The cancellation was the culmination of a diplomatic clash that had been unfolding since at least Wednesday over the balloon, and the episode adds to the rising tensions over policies and military actions between the two superpowers. Mr. Blinken had planned to leave Friday night for the trip, the first visit by a U.S. secretary of state to China since 2018.

He had been expected to meet with President Xi Jinping and discuss a wide range of issues. But the appearance of the balloon was a violation of sovereignty, and Mr. Blinken and other U.S. officials made clear to Chinese officials in Washington and Beijing that the intrusion was “unacceptable and irresponsible,” a senior State Department official said.

Some prominent Republican lawmakers and officials began criticizing President Biden on Thursday for allowing the balloon to drift for days over the United States and not taking harsher measures against China.

The balloon, which had traveled over Alaska and Canada earlier, was still above the United States on Friday, U.S. officials said.

Mr. Blinken and Wendy Sherman, the deputy secretary of state, spoke with the Chinese Embassy on Wednesday night about the balloon, and on Friday morning Mr. Blinken told China’s foreign minister, Wang Yi, that he was postponing his trip, the officials said.

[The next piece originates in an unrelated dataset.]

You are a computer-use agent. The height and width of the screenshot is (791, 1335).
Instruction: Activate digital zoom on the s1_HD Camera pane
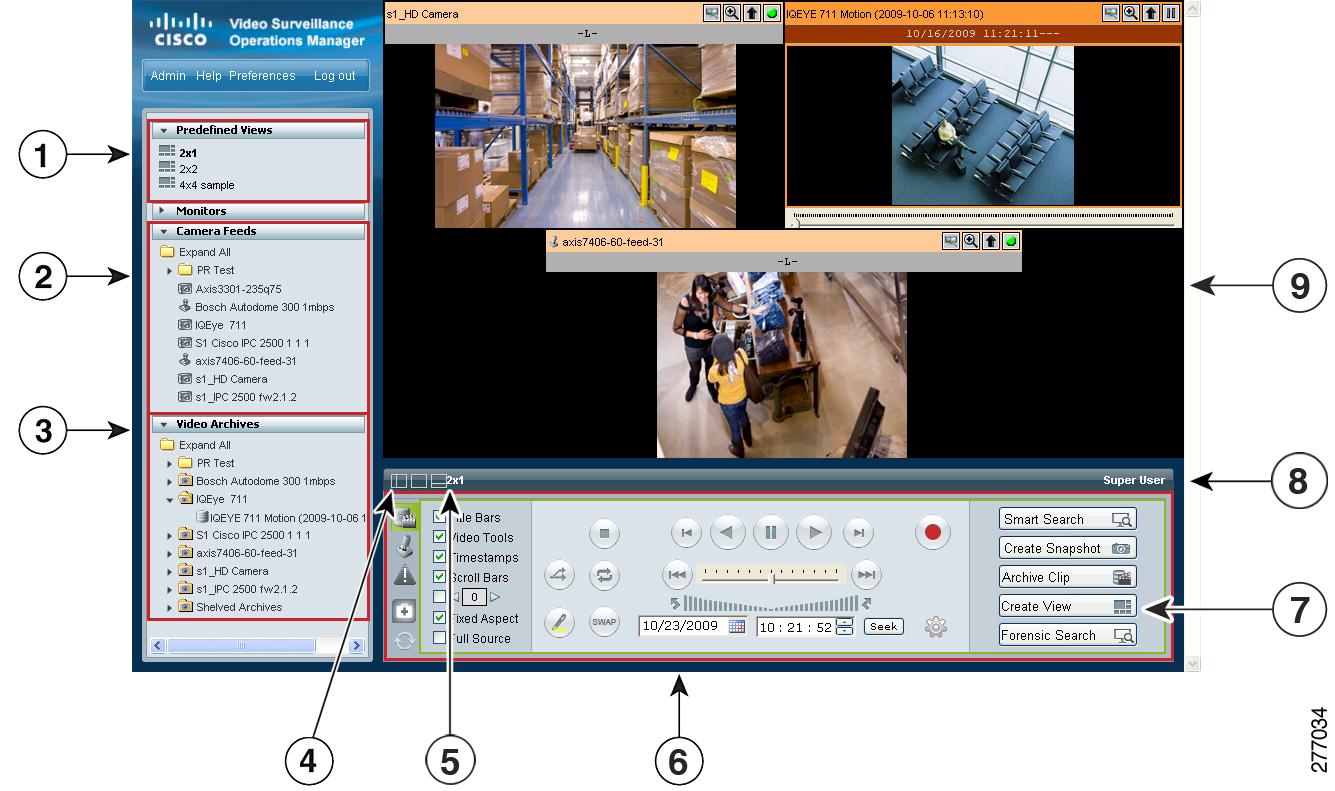[x=734, y=12]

There is no new date for Mr. Blinken’s trip, and aides said he would make the visit when conditions were right.

The appearance of the Chinese balloon, on the eve of Mr. Blinken’s visit, would have narrowed the range of discussions, said State Department officials, who spoke on the condition of anonymity.

Pentagon officials said that while there have been other episodes of surveillance balloons hovering over the United States in recent years, this one has lingered longer than any of the previous ones.

The Chinese government had sought to defuse tensions with Washington on Friday over the balloon. It expressed its regret over the incident, and saying the balloon was for civilian research and had “deviated far from its planned course.” The statement appeared to be an effort to keep Mr. Blinken’s visit on track.

Officials in the White House and State Department discussed whether to postpone the visit throughout Thursday night and Friday morning, after American news organizations began reporting on the balloon and the Pentagon held a briefing on it.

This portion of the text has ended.